Leonor Fini: Menagerie
Current exhibition
Overview
Opening Reception: Thursday, April 2, 6–8pm
297 Tenth Avenue, New York
297 Tenth Avenue, New York
Olney Gleason is pleased to present an exhibition of paintings and works on paper by Leonor Fini (1907–1996). On view from April 2 through May 2, 2026, Leonor Fini: Menagerie brings together a selection of work spanning the genres of portraiture, literary and erotic drawings, and original set and costume designs. The exhibition anticipates a major retrospective organized by the Schirn Kunsthalle Frankfurt in October 2026 that will travel to the Musée d’Art Moderne de Paris in 2027.

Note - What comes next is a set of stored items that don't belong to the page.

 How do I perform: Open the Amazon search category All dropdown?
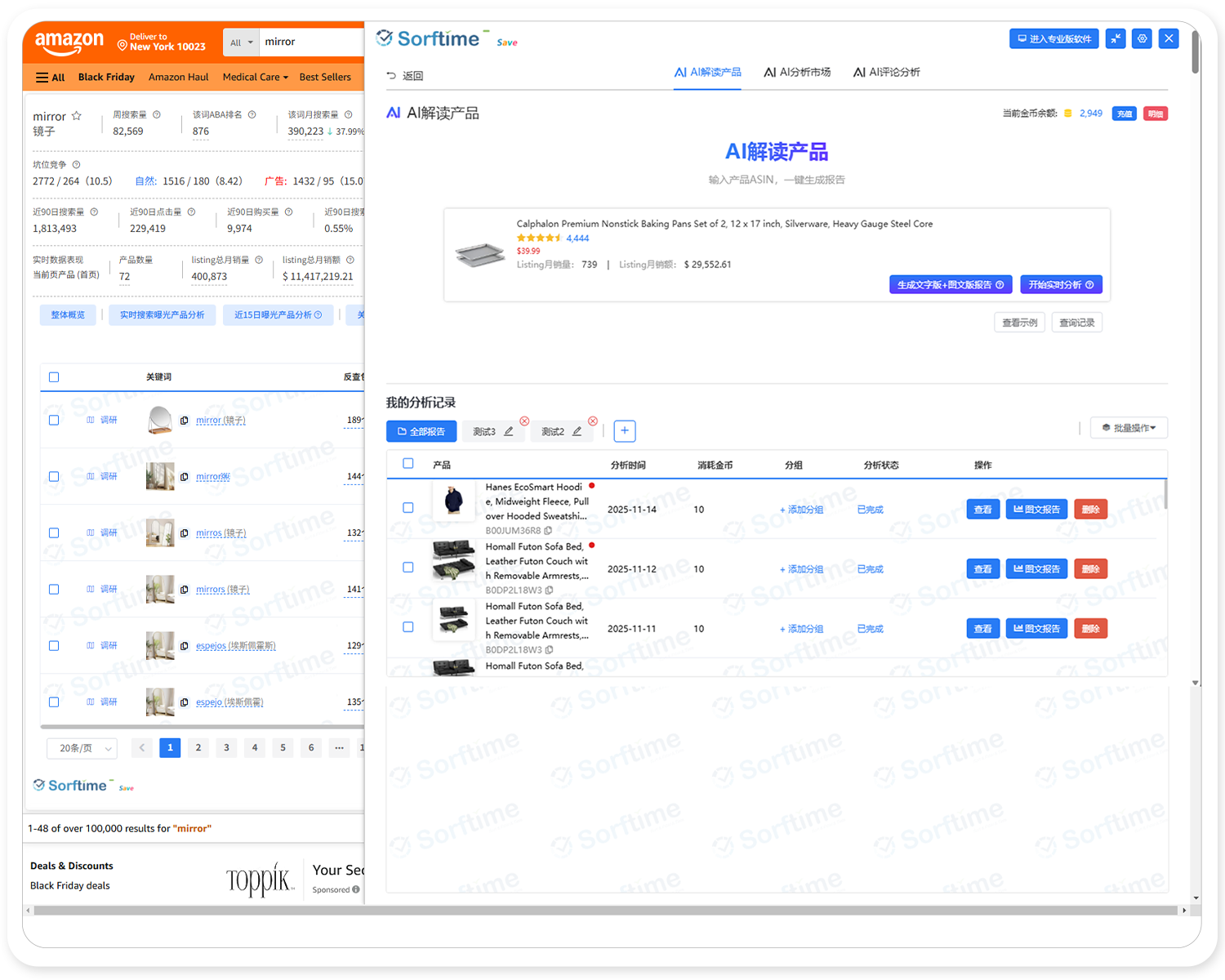(241, 42)
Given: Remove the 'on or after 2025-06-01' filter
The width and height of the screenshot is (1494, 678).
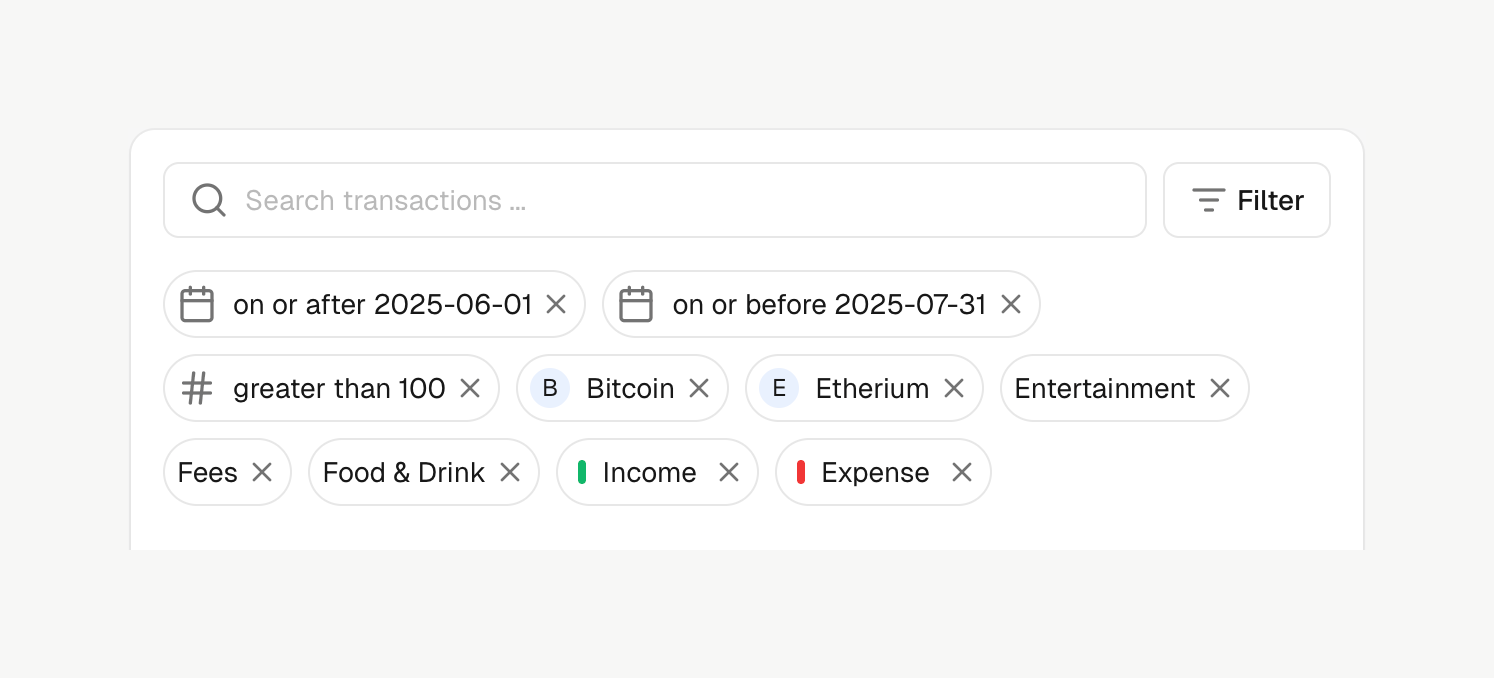Looking at the screenshot, I should 556,304.
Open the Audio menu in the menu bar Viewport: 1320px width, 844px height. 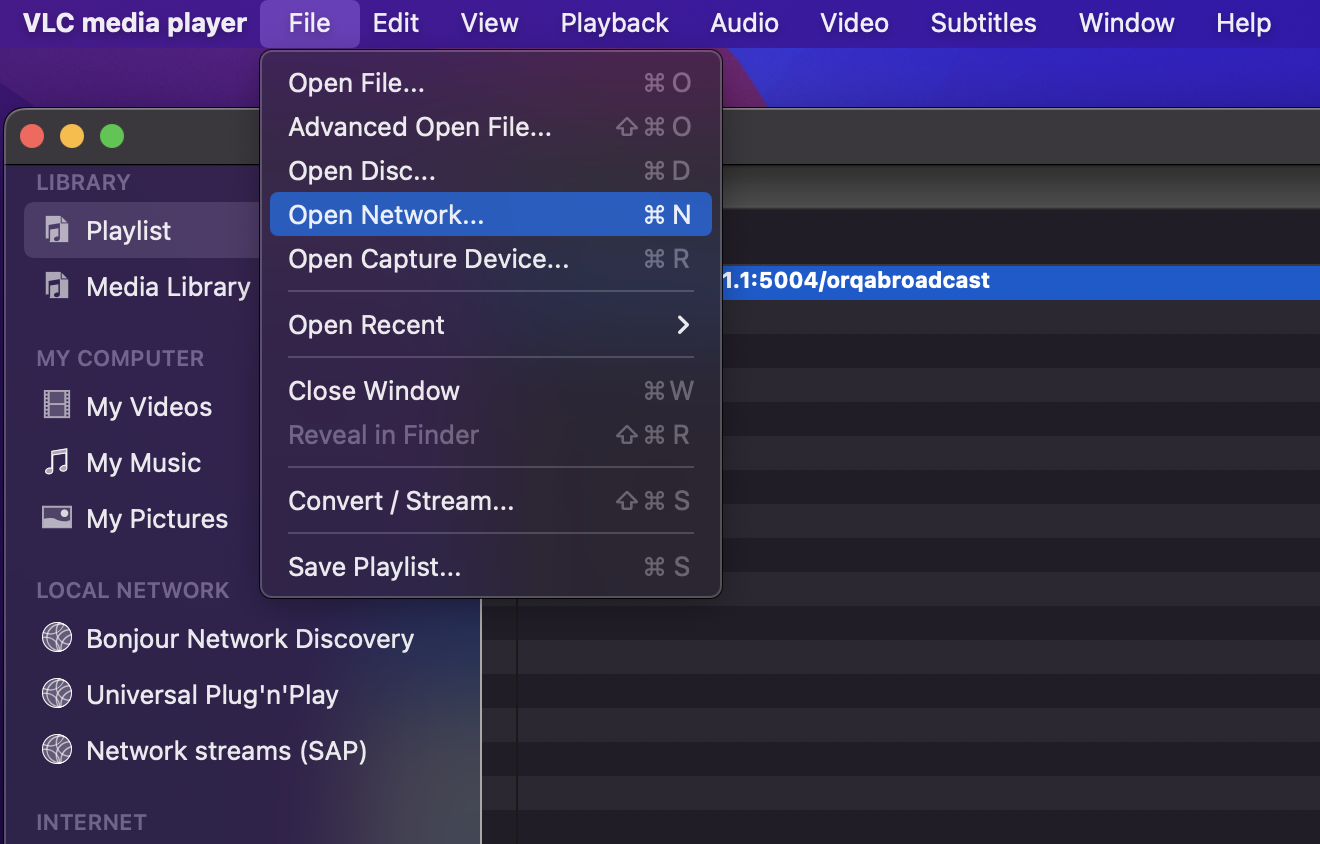pos(744,23)
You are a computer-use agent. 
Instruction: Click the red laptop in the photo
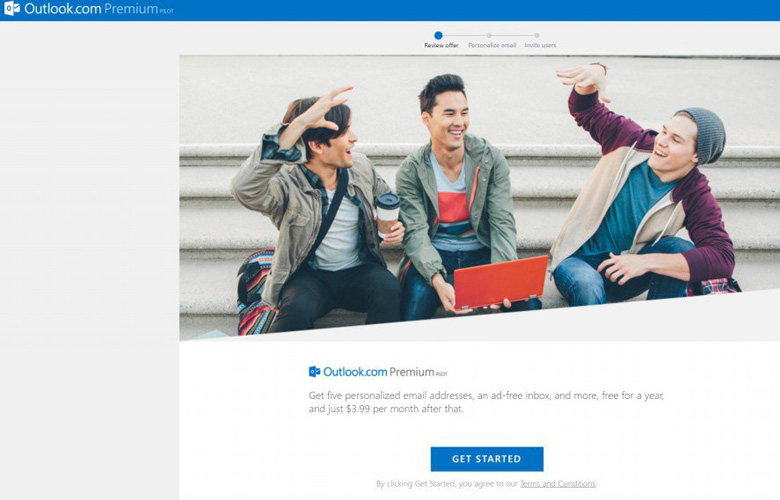[x=500, y=281]
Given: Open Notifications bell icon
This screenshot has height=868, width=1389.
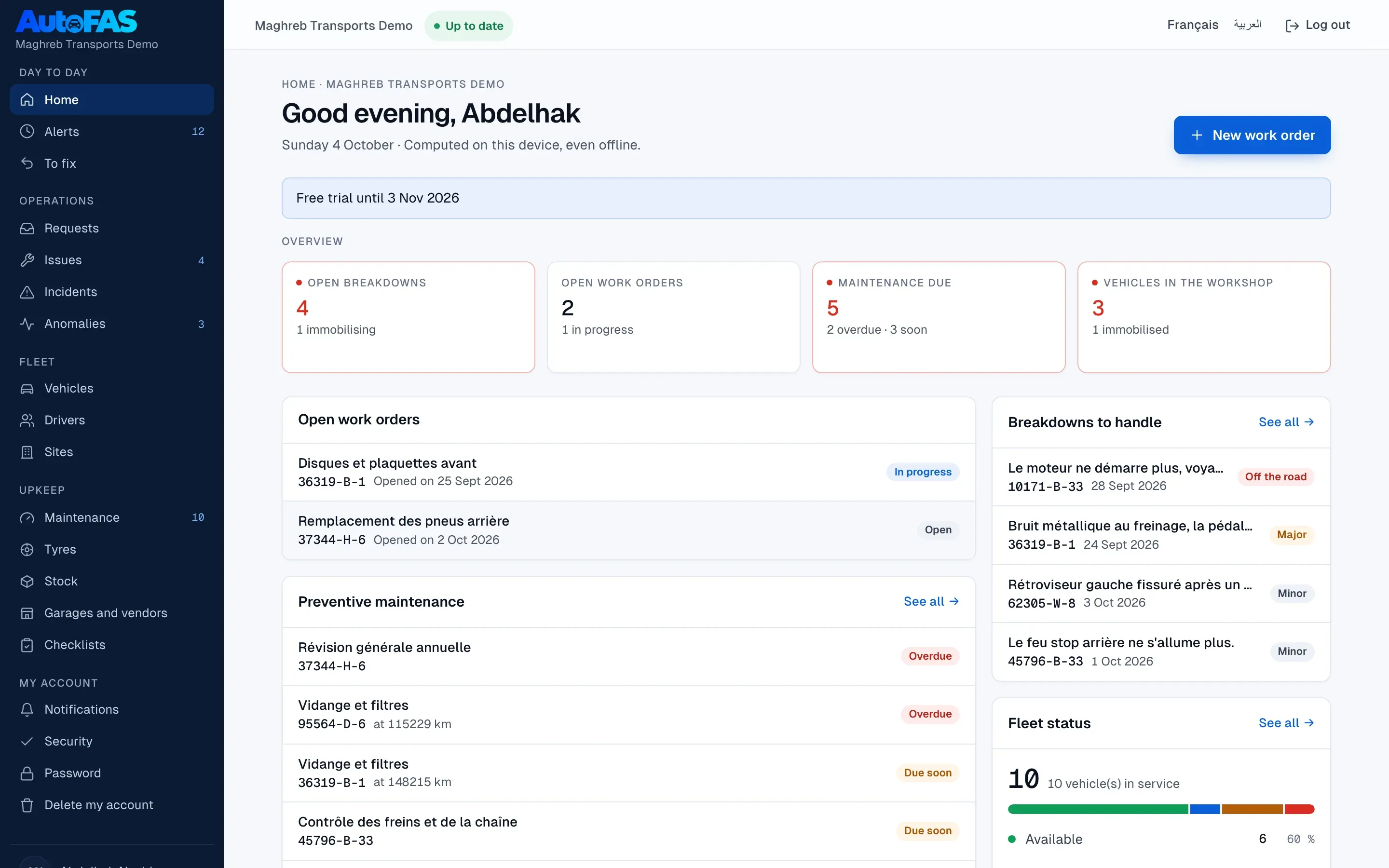Looking at the screenshot, I should click(x=27, y=709).
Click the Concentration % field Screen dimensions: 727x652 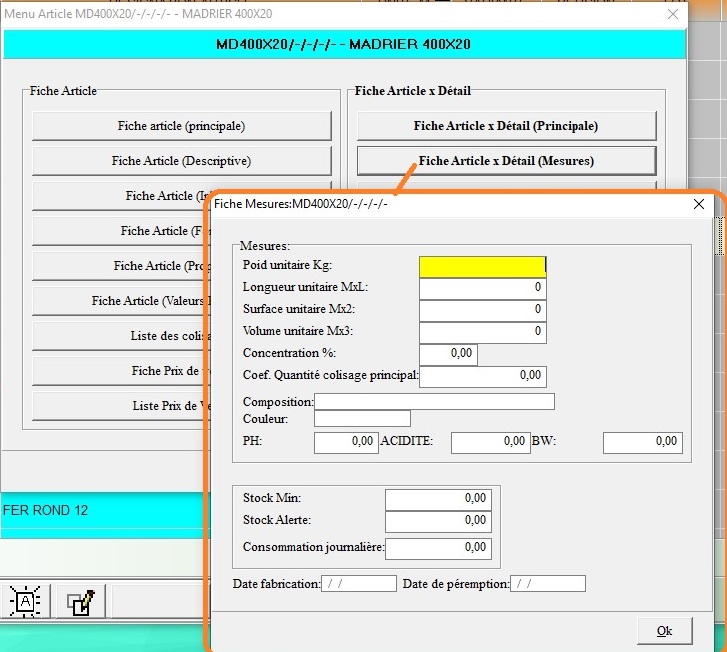tap(448, 354)
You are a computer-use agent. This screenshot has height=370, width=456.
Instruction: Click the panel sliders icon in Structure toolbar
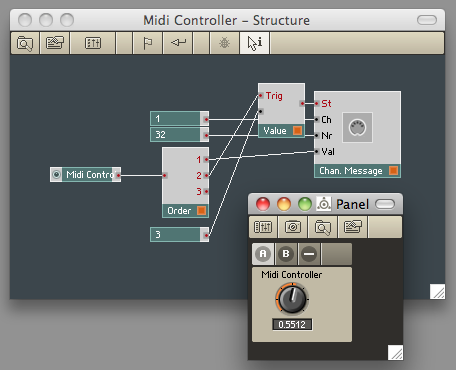(93, 43)
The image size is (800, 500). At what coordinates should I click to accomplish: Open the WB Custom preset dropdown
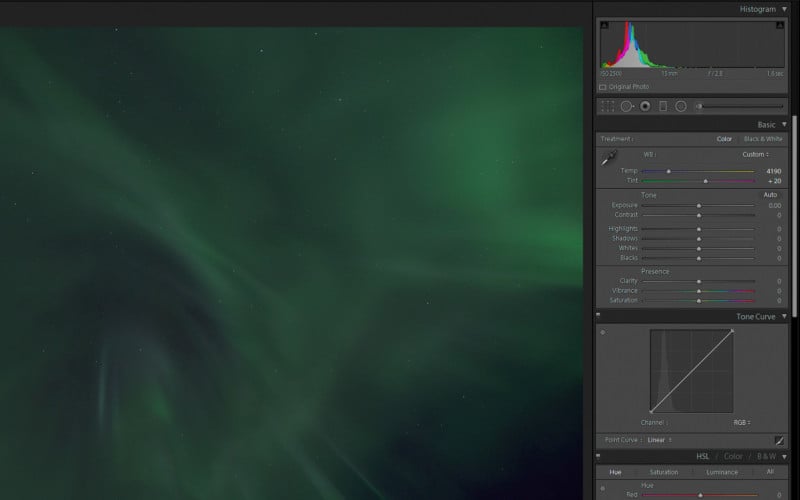755,154
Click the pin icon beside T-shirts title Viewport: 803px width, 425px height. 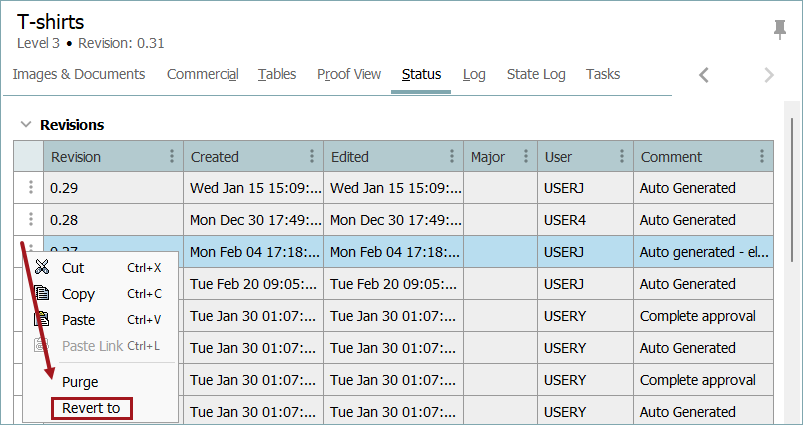[x=780, y=30]
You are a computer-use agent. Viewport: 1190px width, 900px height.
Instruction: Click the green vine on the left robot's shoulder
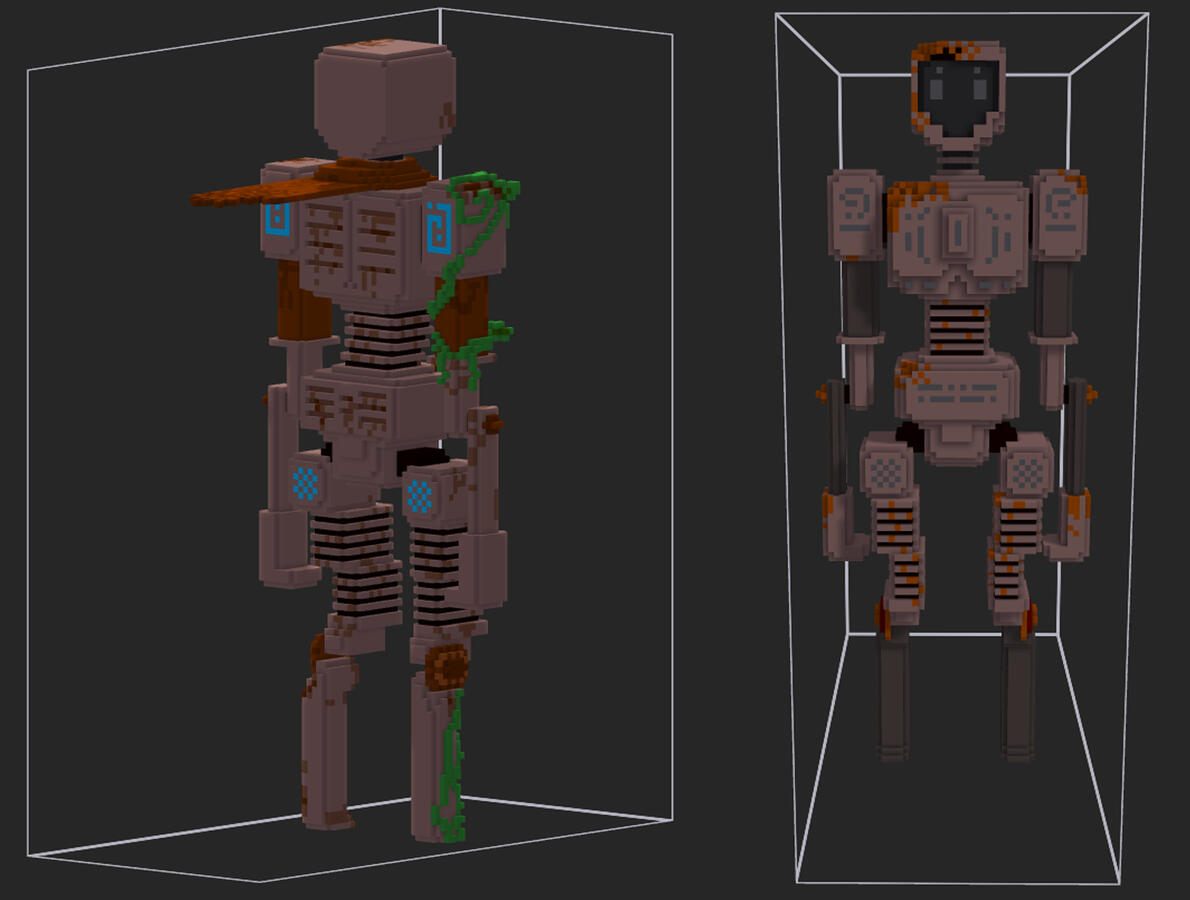(x=480, y=200)
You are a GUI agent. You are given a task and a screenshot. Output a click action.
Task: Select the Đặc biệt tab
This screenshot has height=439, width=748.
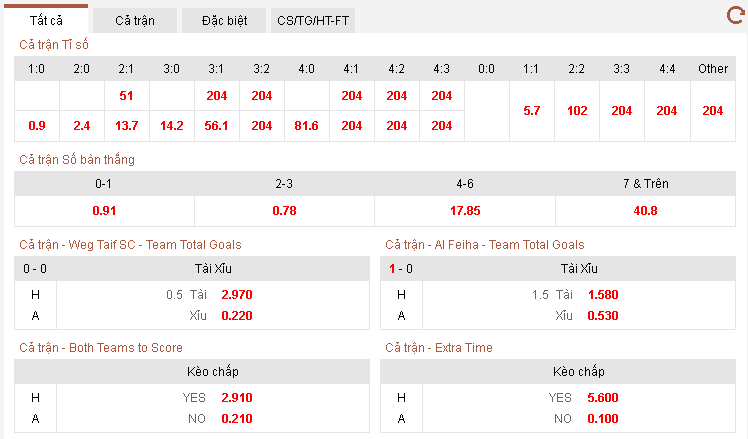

Fini approached the figure through sustained observation, moving between commissioned portraiture, literary illustration, and her own mythological and erotic compositions. Several of the paintings on view date to the 1930s and 1940s, a period in which Fini’s handling of oil paint drew from the Old Masters she had studied in her youth in Trieste. The earliest painting on view, the little-seen Portrait de Victoria Pini (1936), represents Fini’s success as a portraitist after moving to Paris in the 1930s. Painted as Fini garnered recognition for her commissions by Parisian high society, this painting dates to a period that birthed Fini’s signature portrait style, and it further marks a rare instance in which the artist created a portrait at her own volition
A group of works from 1986 relate to Fini’s illustrations for a deluxe edition of Baudelaire’s Oeuvres complètes, published by Éditions André Sauret, Monaco. Executed in oil on paper, these small-scale paintings revisit the theatrical figuration that occupied Fini throughout her career. The subjects – cloaked performers, nocturnal gatherings, solitary women – are treated with an intensity suited to the scale of the page. Other paintings and works on paper on view reflect Fini’s fascination with witches, who recur in her paintings and drawings across decades. Ink drawings dating from the 1950s through the 1980s extend this interest in the figure through fluid, economical line. Working in ink, wash, and watercolor, Fini rendered groups of women, mythological scenes, and erotic subjects with a draftsmanship shaped by decades of sustained figural practice.
Also on view will be a selection of set and costume designs for stage productions including Jean Anouilh’s Les Demoiselles de la nuit (1948) and the artist’s own La Rêve de Leonor (1949). After World War II, while continuing to paint, Fini designed costumes and sets for theater, ballet, and film. These designs reflect the inventive spirit of an artist whose creativity converged at the boundary between art and life.